On a funnier note, my late mom told me during the Japanese Occupation when the siren sounded, my late grandmother told everyone to grab their stuff and run out of the house. My mom was about 12 or 14 years old back then and she was so happy and put on some face powder as she thought they were going on an outing. It was when grandma scolded her that she realised it was "run for your life situation".

They hid in trenches, covered with some banana leaves, built around the villages in Geylang and my youngest aunt who was a baby then, almost died of suffocation, because grandma covered her mouth to prevent her from crying so that the low flying Japanese plane would not be able to know their whereabouts.

After the planes left and it was safe to come out of the trenches.
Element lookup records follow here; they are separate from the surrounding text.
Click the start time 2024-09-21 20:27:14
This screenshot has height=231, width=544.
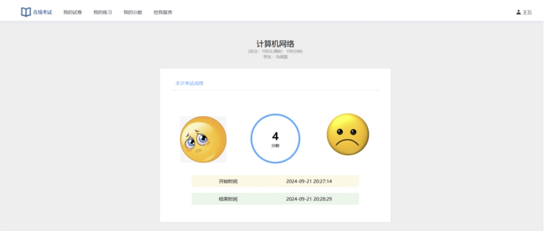point(309,181)
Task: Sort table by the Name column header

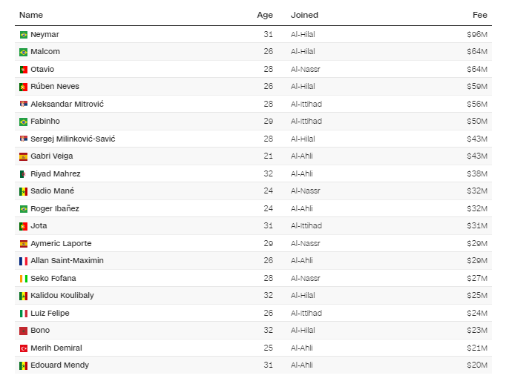Action: coord(31,15)
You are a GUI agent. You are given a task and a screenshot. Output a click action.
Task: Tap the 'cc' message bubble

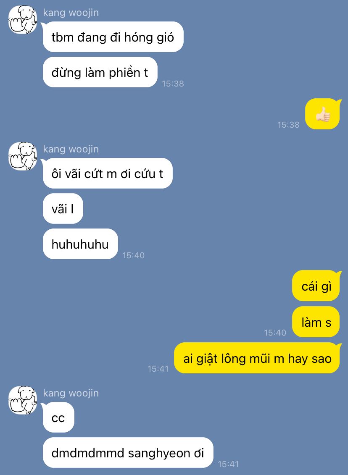click(58, 417)
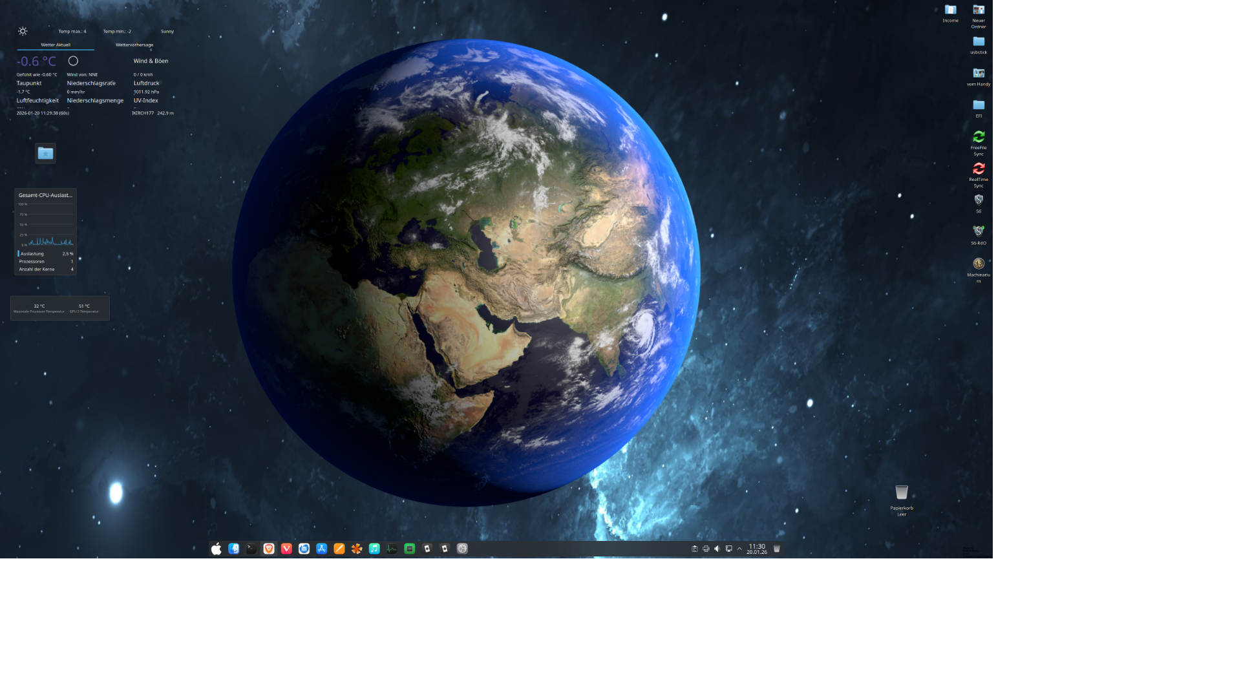The height and width of the screenshot is (698, 1241).
Task: Open the clipboard tray icon
Action: [x=694, y=549]
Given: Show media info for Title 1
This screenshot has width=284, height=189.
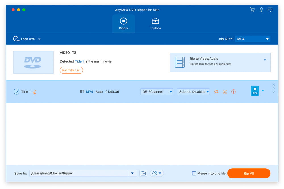Looking at the screenshot, I should tap(233, 92).
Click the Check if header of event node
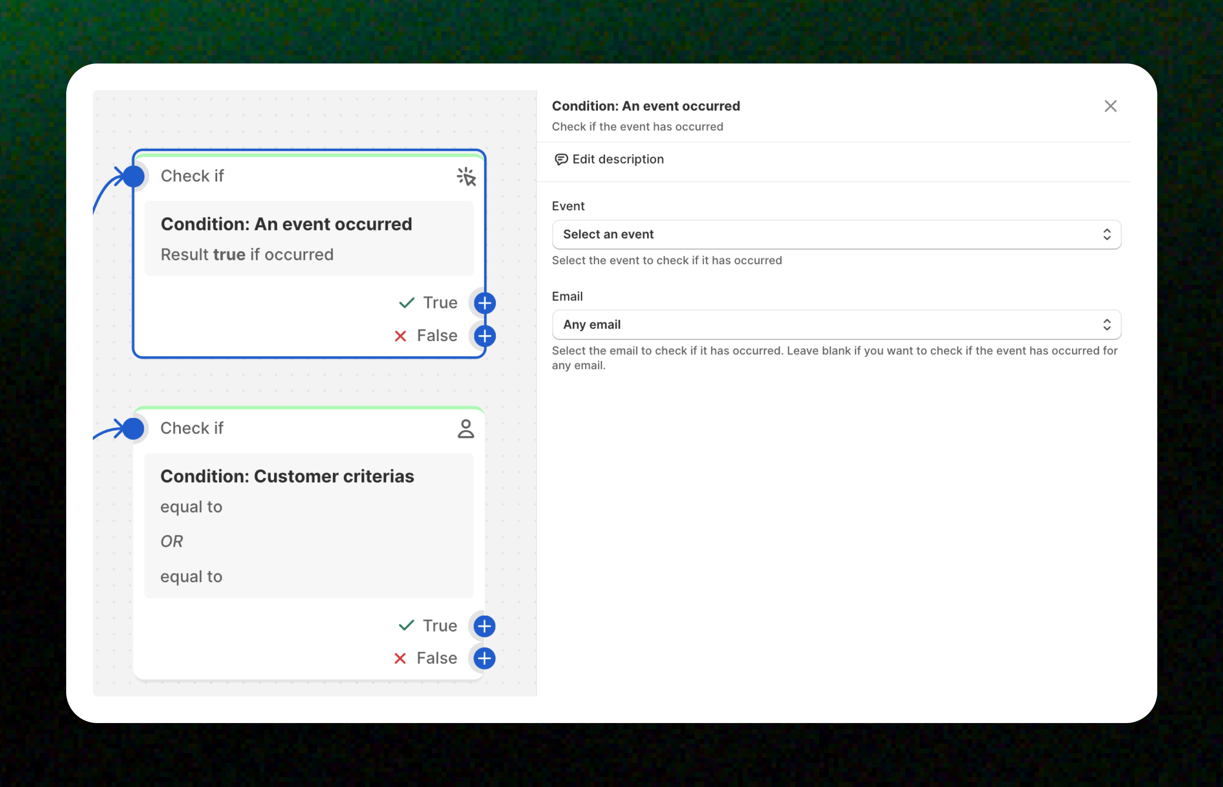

They could not go back to their homes incase the planes come back for them again. So they have to sleep in the outdoors. My mom was clever enough to grab a cooking pot before she run out of the house while most people (including my grandma) grabbed a sack of rice but they do not have a pot to cook. So everyone had to queue to borrow the "precious" cooking pot from mom. There are more horror stories of the war that mom told us. It would take me a long time to type them here.
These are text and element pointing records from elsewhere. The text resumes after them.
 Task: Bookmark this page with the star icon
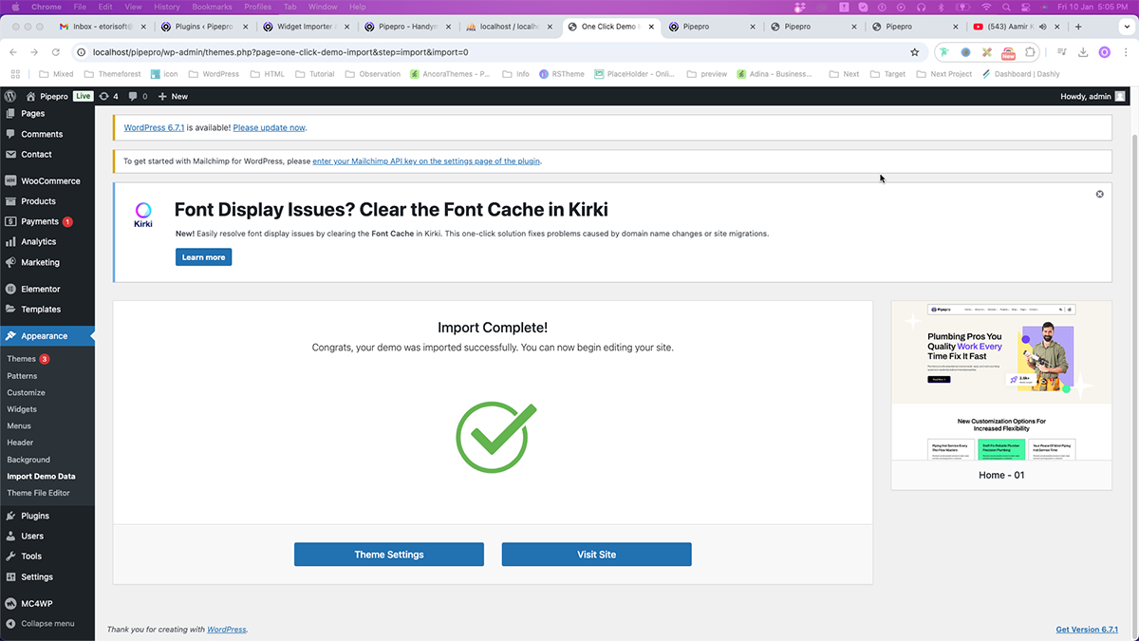click(914, 52)
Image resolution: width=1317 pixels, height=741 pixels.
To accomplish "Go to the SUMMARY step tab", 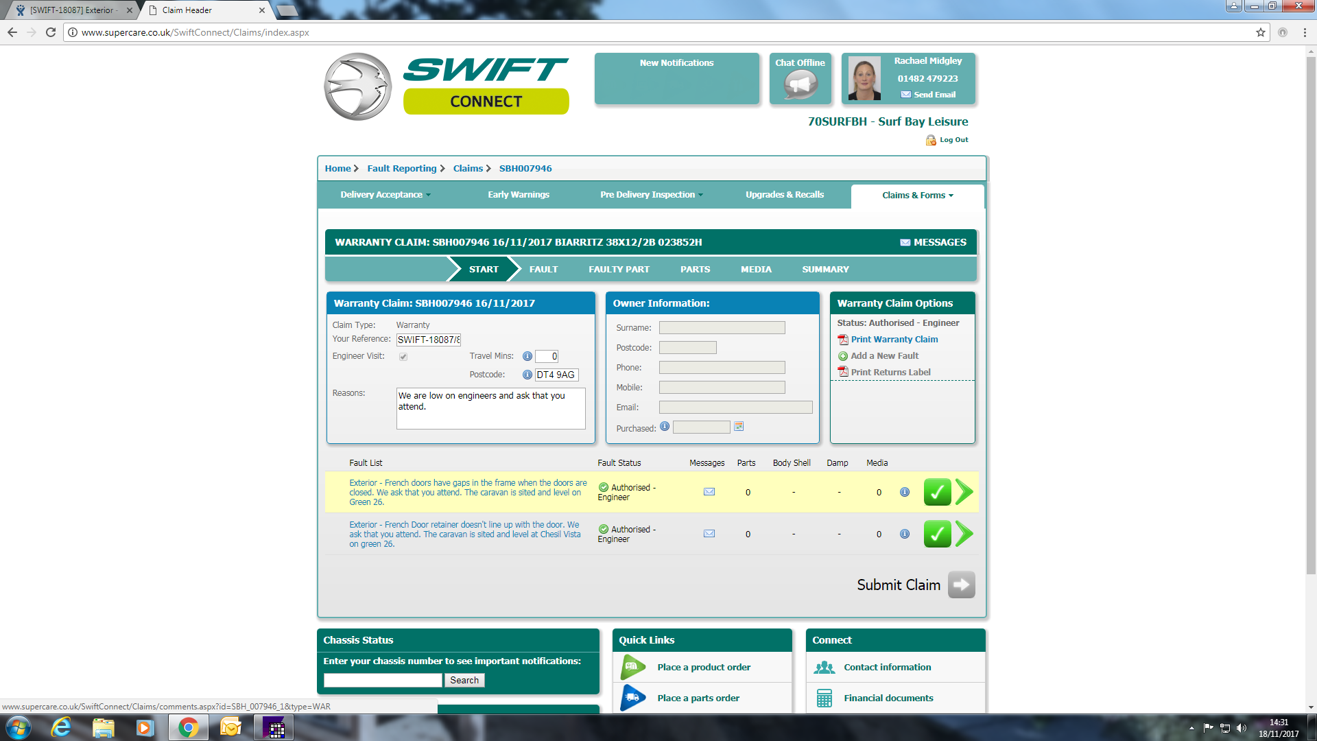I will [x=825, y=270].
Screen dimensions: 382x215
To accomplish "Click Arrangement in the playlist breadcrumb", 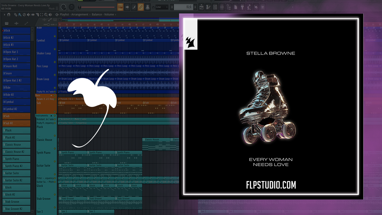I will 81,14.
Please visit "That's my World" for other parts of the world.

21 comments:

Indrani said...

Touching stories of war you still remember. Hope the coming generations don't see one more! Good series of shots presented.

Grammy said...

Thanks for sharing the wonderful photos. And The story from your Mom.

Photo Cache said...

that's a very historic church. i enjoyed your story about the war and your mother's experience.

Arija said...

War is frighening and tragic no matter where. People just never learn.

Wren said...

It's hard for me to imagine what it's like living in a state of war. I've been very lucky so far to have not experienced that. Your mother, and her mother, sound very brave and resourceful.

Lilli & Nevada said...

What a fabulous set of photos. And story

LadyFi said...

What an interesting post! You never really think about the role played by chapels during wars...

Jama said...

I was born after the war,but hearing my mom and grandma story about the japanese soldiers really scared me.

alicesg said...

Thanks all for your nice comments. Glad you enjoyed the little story of my mom.

Jama, I am glad I was born after the war too. I presumed you and me are the post war baby bloomers generation. :) We have a lot to learn about the wars from our parents. But my kids are sick of listening to these stories cause they can get first hand news from their text books but those text books dont tell so much as what our parents told us.
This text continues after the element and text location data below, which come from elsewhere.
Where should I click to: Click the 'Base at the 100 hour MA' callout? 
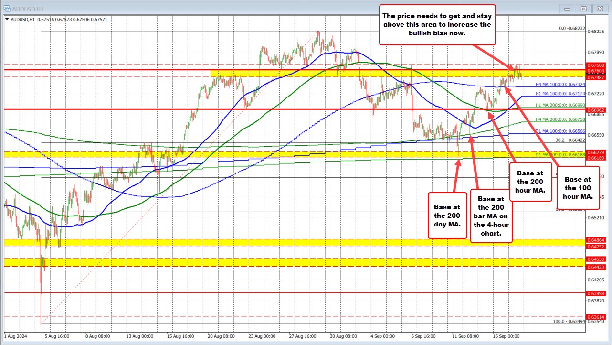click(x=578, y=188)
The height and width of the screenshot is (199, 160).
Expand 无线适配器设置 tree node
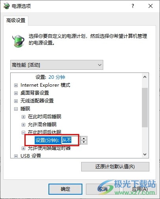click(16, 101)
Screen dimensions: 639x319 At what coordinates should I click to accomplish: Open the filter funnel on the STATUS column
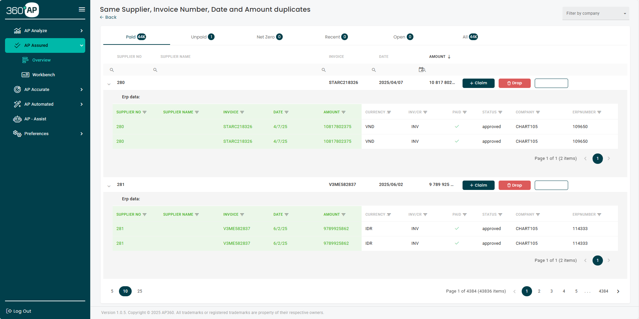tap(500, 112)
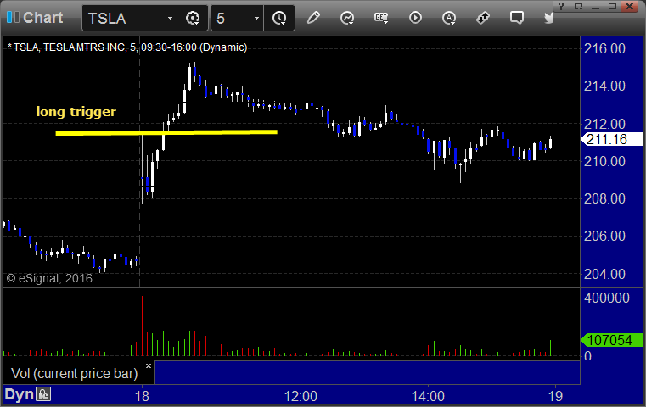
Task: Select the yellow long trigger line
Action: pyautogui.click(x=166, y=132)
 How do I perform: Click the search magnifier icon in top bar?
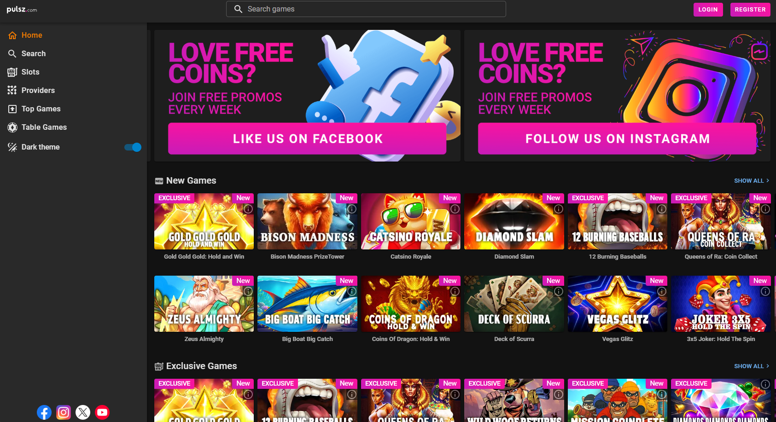[x=238, y=9]
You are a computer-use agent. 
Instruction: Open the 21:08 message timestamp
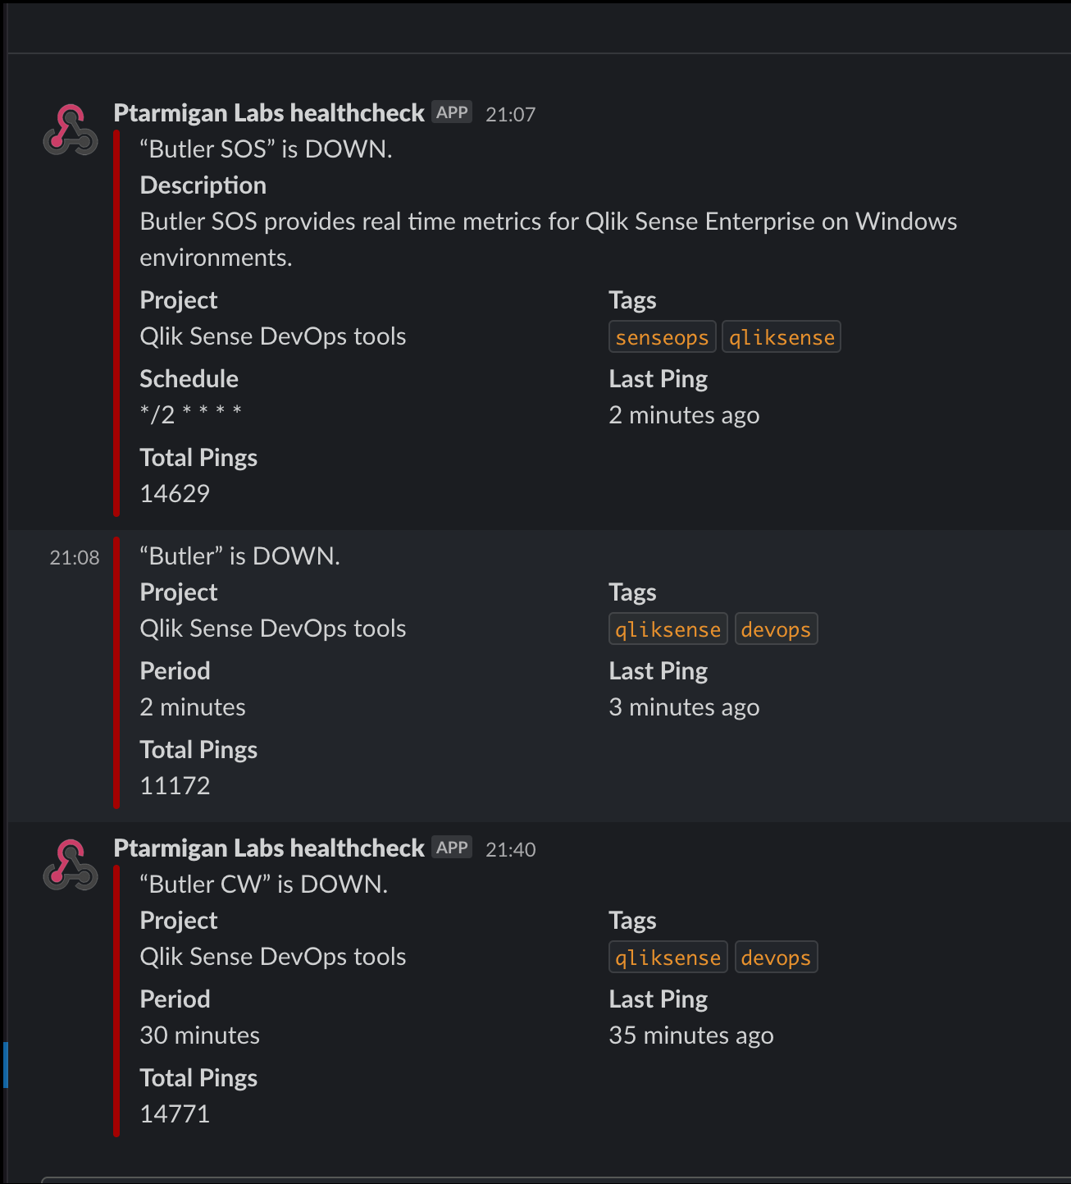[x=75, y=558]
My dad told me he was so hungry during the war, that he had to eat the barks off the tree. I could write a thick book of all the stories I heard ...lol

Babooshka said...

As you say born after but able to have first hand knowledge from those born before.Vey poignant post.

B Squared said...

Very interesting. Thanks for the info.

Reader Wil said...

How interesting, Alice! I was also a POW in Java in one of the concentration camps, where all Dutch people were interned. My mum and the three children came in the same camp in Semarang, where we stayed for 2 1/2 years. After the bombs in Hiroshima and Nagasaki were dropped we stayed 2 months in Indonesia, then the British helped us escape because the Indonesian people wanted us back in the concentrationcamps. We left the few things we still had, in Indonesia, and were taken by the British to Singapore, where we stayed a couple of weeks before leaving to our homeland The Netherlands.

Lisa Wilson said...

Great photos and great historical story to go with them! Thanks for visiting my blog.

Gattina said...

Interesting post ! but sad souvenirs !

the donG said...

it's a nice way to remember those gallant soldiers. the messages on the notes are surely something you should keep.

Robert V. Sobczak said...

The oral histories run deep: it would be nice to be able to capture them on paper, it's often keeping them alive by retelling them out loud that counts the most.

bettyl said...

What a tour! thanks for all the lovely photos and info!

alicesg said...

Am glad you all came and visit and left comments. Appreciated it.

Reader Wil, am so sorry about you being POW in Indonesia but am glad you are now around to tell the story. It must be scary and torturing to be in your position. My late grandpa almost became a victim during WW2. He was one of the men being rounded up and taken to the beach. They had to stand in a straight row while the Japanese Soldiers fired at them with rifles. Grandpa was lucky not to be hit but he pretend to fall on the beach and play dead. When the soldiers left, Grandpa and some others who were not injured too hid and make their way back to their homes. Those not lucky to survive were just left to rot by the beach.

innergybeauty said...

Nice and historic photos. Have a wonderful week ahead.

magiceye said...

that was such an interesting and lovely post. the chapel photo is so well composed!

antigoni said...

Always war has sad stories to tell.
My grand mother told me stories from WW2, too. So many horror, fear and death.